* Exercise
Reproduce the following lines exactly as they appear.

* Supplied data
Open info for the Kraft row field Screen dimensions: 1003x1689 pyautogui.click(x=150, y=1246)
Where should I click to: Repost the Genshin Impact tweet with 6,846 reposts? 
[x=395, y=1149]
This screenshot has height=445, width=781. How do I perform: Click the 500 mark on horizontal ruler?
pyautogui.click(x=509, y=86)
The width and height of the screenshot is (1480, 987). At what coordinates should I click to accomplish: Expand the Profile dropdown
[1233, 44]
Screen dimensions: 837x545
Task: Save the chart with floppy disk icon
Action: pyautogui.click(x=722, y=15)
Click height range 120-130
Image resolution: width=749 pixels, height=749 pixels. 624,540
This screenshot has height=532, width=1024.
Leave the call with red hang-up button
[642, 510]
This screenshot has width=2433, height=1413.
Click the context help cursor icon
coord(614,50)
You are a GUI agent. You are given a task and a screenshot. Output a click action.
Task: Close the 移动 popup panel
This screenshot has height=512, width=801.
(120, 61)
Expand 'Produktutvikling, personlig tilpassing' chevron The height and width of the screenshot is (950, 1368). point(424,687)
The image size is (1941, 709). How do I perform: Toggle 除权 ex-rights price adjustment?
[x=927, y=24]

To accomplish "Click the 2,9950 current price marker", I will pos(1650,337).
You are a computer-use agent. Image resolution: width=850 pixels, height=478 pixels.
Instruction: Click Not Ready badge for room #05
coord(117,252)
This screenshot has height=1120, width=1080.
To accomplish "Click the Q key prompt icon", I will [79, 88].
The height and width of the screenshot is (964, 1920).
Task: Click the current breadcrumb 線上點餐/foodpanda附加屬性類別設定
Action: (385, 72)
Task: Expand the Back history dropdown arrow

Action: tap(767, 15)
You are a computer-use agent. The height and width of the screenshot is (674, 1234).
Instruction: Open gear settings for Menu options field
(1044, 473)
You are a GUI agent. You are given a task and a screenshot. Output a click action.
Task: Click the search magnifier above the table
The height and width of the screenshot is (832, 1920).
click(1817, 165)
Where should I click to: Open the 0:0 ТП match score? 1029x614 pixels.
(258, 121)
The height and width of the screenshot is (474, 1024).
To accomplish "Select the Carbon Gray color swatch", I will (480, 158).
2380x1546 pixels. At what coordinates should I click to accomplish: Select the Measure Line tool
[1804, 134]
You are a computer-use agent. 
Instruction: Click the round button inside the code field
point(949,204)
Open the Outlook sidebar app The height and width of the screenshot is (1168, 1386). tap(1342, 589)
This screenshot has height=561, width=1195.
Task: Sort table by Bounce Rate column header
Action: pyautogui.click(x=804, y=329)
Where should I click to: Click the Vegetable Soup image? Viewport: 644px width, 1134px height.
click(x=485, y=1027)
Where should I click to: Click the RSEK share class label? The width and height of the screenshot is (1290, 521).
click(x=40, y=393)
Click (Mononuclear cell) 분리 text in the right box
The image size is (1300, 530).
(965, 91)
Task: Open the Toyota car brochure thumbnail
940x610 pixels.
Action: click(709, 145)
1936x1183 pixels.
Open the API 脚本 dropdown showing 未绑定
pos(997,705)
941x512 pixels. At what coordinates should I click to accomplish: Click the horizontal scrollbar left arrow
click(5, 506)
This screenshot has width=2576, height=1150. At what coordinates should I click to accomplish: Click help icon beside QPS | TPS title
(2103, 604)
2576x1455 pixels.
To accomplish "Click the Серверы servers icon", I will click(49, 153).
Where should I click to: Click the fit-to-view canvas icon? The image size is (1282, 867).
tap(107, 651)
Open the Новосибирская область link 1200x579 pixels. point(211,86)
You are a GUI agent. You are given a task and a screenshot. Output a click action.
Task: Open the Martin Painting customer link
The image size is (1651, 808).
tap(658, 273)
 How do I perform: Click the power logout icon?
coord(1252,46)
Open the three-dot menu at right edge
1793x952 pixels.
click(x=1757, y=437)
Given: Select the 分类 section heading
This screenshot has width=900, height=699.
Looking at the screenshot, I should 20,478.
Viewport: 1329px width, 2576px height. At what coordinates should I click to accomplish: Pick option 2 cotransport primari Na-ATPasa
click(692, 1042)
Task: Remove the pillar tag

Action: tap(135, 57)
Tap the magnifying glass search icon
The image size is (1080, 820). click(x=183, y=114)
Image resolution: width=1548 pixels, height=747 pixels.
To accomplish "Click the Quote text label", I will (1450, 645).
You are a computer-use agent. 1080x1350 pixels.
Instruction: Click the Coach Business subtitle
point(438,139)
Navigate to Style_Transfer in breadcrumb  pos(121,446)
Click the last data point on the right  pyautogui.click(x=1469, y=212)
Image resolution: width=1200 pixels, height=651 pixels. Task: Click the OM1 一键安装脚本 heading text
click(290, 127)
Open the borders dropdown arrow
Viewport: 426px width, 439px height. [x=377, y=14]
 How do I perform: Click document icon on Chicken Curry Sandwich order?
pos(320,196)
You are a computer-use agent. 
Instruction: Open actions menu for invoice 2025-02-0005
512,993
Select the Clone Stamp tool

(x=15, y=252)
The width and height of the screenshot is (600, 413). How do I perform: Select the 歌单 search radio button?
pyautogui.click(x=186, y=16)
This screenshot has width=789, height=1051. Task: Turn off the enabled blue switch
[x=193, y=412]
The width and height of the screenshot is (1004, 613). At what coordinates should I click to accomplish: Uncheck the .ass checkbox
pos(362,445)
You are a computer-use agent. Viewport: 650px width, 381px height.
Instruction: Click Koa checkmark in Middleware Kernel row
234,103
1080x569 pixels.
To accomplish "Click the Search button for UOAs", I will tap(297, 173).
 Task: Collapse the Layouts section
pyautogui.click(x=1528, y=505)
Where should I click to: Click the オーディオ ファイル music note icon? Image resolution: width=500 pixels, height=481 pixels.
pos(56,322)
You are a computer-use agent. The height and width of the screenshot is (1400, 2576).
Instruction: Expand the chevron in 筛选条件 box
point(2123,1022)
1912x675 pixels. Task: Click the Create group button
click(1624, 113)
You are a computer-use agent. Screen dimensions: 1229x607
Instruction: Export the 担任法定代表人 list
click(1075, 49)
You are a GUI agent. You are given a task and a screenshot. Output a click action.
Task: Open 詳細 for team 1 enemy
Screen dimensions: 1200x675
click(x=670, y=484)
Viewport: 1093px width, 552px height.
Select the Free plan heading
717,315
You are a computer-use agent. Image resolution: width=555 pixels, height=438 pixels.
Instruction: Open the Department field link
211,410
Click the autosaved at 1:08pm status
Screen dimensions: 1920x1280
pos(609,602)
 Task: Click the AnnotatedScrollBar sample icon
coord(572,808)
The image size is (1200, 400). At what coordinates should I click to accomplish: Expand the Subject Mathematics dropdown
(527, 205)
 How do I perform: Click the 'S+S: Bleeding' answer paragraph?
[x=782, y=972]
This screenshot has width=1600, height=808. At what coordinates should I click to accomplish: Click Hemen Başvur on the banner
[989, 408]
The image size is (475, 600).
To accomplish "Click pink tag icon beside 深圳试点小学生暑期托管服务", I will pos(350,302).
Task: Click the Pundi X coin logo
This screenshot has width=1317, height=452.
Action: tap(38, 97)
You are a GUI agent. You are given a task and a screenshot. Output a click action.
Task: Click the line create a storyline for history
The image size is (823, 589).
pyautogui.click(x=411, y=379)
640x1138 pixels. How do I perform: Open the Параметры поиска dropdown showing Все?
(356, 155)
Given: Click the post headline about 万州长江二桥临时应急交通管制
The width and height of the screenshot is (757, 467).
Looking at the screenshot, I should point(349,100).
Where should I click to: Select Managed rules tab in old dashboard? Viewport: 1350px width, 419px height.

* Output for this exercise
Open info for the Kraft row field Screen dimensions: 1003x1689 pyautogui.click(x=150, y=1246)
Where should I click to: Repost the Genshin Impact tweet with 6,846 reposts? 
[x=395, y=1149]
This screenshot has height=445, width=781. How do I perform: Click the 500 mark on horizontal ruler?
pyautogui.click(x=509, y=86)
The width and height of the screenshot is (1480, 987). At what coordinates should I click to accomplish: Expand the Profile dropdown
[1233, 44]
Screen dimensions: 837x545
Task: Save the chart with floppy disk icon
Action: pyautogui.click(x=722, y=15)
Click height range 120-130
Image resolution: width=749 pixels, height=749 pixels. 624,540
This screenshot has height=532, width=1024.
Leave the call with red hang-up button
[642, 510]
This screenshot has width=2433, height=1413.
Click the context help cursor icon
coord(614,50)
You are a GUI agent. You are given a task and a screenshot. Output a click action.
Task: Close the 移动 popup panel
This screenshot has height=512, width=801.
(120, 61)
Expand 'Produktutvikling, personlig tilpassing' chevron The height and width of the screenshot is (950, 1368). point(424,687)
The image size is (1941, 709). How do I perform: Toggle 除权 ex-rights price adjustment?
[x=927, y=24]

To accomplish "Click the 2,9950 current price marker", I will pos(1650,337).
You are a computer-use agent. Image resolution: width=850 pixels, height=478 pixels.
Instruction: Click Not Ready badge for room #05
coord(117,252)
This screenshot has height=1120, width=1080.
To accomplish "Click the Q key prompt icon", I will [79, 88].
The height and width of the screenshot is (964, 1920).
Task: Click the current breadcrumb 線上點餐/foodpanda附加屬性類別設定
Action: (385, 72)
Task: Expand the Back history dropdown arrow

Action: tap(767, 15)
You are a computer-use agent. The height and width of the screenshot is (674, 1234).
Instruction: Open gear settings for Menu options field
(1044, 473)
You are a GUI agent. You are given a task and a screenshot. Output a click action.
Task: Click the search magnifier above the table
The height and width of the screenshot is (832, 1920).
click(1817, 165)
Where should I click to: Open the 0:0 ТП match score? 1029x614 pixels.
(258, 121)
The height and width of the screenshot is (474, 1024).
To accomplish "Select the Carbon Gray color swatch", I will (480, 158).
2380x1546 pixels. At what coordinates should I click to accomplish: Select the Measure Line tool
[1804, 134]
You are a computer-use agent. 
Instruction: Click the round button inside the code field
point(949,204)
Open the Outlook sidebar app The height and width of the screenshot is (1168, 1386). tap(1342, 589)
This screenshot has height=561, width=1195.
Task: Sort table by Bounce Rate column header
Action: pyautogui.click(x=804, y=329)
Where should I click to: Click the Vegetable Soup image? Viewport: 644px width, 1134px height.
click(x=485, y=1027)
Where should I click to: Click the RSEK share class label? The width and height of the screenshot is (1290, 521).
click(x=40, y=393)
Click (Mononuclear cell) 분리 text in the right box
The image size is (1300, 530).
(965, 91)
Task: Open the Toyota car brochure thumbnail
940x610 pixels.
Action: click(709, 145)
1936x1183 pixels.
Open the API 脚本 dropdown showing 未绑定
pos(997,705)
941x512 pixels. At what coordinates should I click to accomplish: Click the horizontal scrollbar left arrow
click(5, 506)
This screenshot has width=2576, height=1150. At what coordinates should I click to accomplish: Click help icon beside QPS | TPS title
(2103, 604)
2576x1455 pixels.
To accomplish "Click the Серверы servers icon", I will click(49, 153).
Where should I click to: Click the fit-to-view canvas icon? The image size is (1282, 867).
tap(107, 651)
Open the Новосибирская область link 1200x579 pixels. point(211,86)
You are a GUI agent. You are given a task and a screenshot. Output a click action.
Task: Open the Martin Painting customer link
The image size is (1651, 808).
tap(658, 273)
 How do I perform: Click the power logout icon?
coord(1252,46)
Open the three-dot menu at right edge
1793x952 pixels.
click(x=1757, y=437)
Given: Select the 分类 section heading
This screenshot has width=900, height=699.
Looking at the screenshot, I should 20,478.
Viewport: 1329px width, 2576px height. At what coordinates should I click to accomplish: Pick option 2 cotransport primari Na-ATPasa
click(692, 1042)
Task: Remove the pillar tag

Action: tap(135, 57)
Tap the magnifying glass search icon
The image size is (1080, 820). click(x=183, y=114)
Image resolution: width=1548 pixels, height=747 pixels.
To accomplish "Click the Quote text label", I will (1450, 645).
You are a computer-use agent. 1080x1350 pixels.
Instruction: Click the Coach Business subtitle
point(438,139)
Navigate to Style_Transfer in breadcrumb  pos(121,446)
Click the last data point on the right  pyautogui.click(x=1469, y=212)
Image resolution: width=1200 pixels, height=651 pixels. Task: Click the OM1 一键安装脚本 heading text
click(290, 127)
Open the borders dropdown arrow
Viewport: 426px width, 439px height. [x=377, y=14]
 How do I perform: Click document icon on Chicken Curry Sandwich order?
pos(320,196)
You are a computer-use agent. 
Instruction: Open actions menu for invoice 2025-02-0005
512,993
Select the Clone Stamp tool

(x=15, y=252)
The width and height of the screenshot is (600, 413). How do I perform: Select the 歌单 search radio button?
pyautogui.click(x=186, y=16)
This screenshot has width=789, height=1051. Task: Turn off the enabled blue switch
[x=193, y=412]
The width and height of the screenshot is (1004, 613). At what coordinates should I click to accomplish: Uncheck the .ass checkbox
pos(362,445)
You are a computer-use agent. Viewport: 650px width, 381px height.
Instruction: Click Koa checkmark in Middleware Kernel row
234,103
1080x569 pixels.
To accomplish "Click the Search button for UOAs", I will tap(297, 173).
 Task: Collapse the Layouts section
pyautogui.click(x=1528, y=505)
Where should I click to: Click the オーディオ ファイル music note icon? Image resolution: width=500 pixels, height=481 pixels.
pos(56,322)
You are a computer-use agent. The height and width of the screenshot is (1400, 2576).
Instruction: Expand the chevron in 筛选条件 box
point(2123,1022)
1912x675 pixels. Task: Click the Create group button
click(1624, 113)
You are a computer-use agent. Screen dimensions: 1229x607
Instruction: Export the 担任法定代表人 list
click(1075, 49)
You are a GUI agent. You are given a task and a screenshot. Output a click action.
Task: Open 詳細 for team 1 enemy
Screen dimensions: 1200x675
click(x=670, y=484)
Viewport: 1093px width, 552px height.
Select the Free plan heading
717,315
You are a computer-use agent. Image resolution: width=555 pixels, height=438 pixels.
Instruction: Open the Department field link
211,410
Click the autosaved at 1:08pm status
Screen dimensions: 1920x1280
pos(609,602)
 Task: Click the AnnotatedScrollBar sample icon
coord(572,808)
The image size is (1200, 400). At what coordinates should I click to accomplish: Expand the Subject Mathematics dropdown
(527, 205)
 How do I perform: Click the 'S+S: Bleeding' answer paragraph?
[x=782, y=972]
This screenshot has width=1600, height=808. At what coordinates should I click to accomplish: Click Hemen Başvur on the banner
[989, 408]
The image size is (475, 600).
To accomplish "Click pink tag icon beside 深圳试点小学生暑期托管服务", I will pos(350,302).
Task: Click the Pundi X coin logo
This screenshot has width=1317, height=452.
Action: tap(38, 97)
You are a GUI agent. You are given a task and a screenshot. Output a click action.
Task: Click the line create a storyline for history
The image size is (823, 589).
pyautogui.click(x=411, y=379)
640x1138 pixels. How do I perform: Open the Параметры поиска dropdown showing Все?
(356, 155)
Given: Click the post headline about 万州长江二桥临时应急交通管制
The width and height of the screenshot is (757, 467).
Looking at the screenshot, I should point(349,100).
Where should I click to: Select Managed rules tab in old dashboard? Viewport: 1350px width, 419px height.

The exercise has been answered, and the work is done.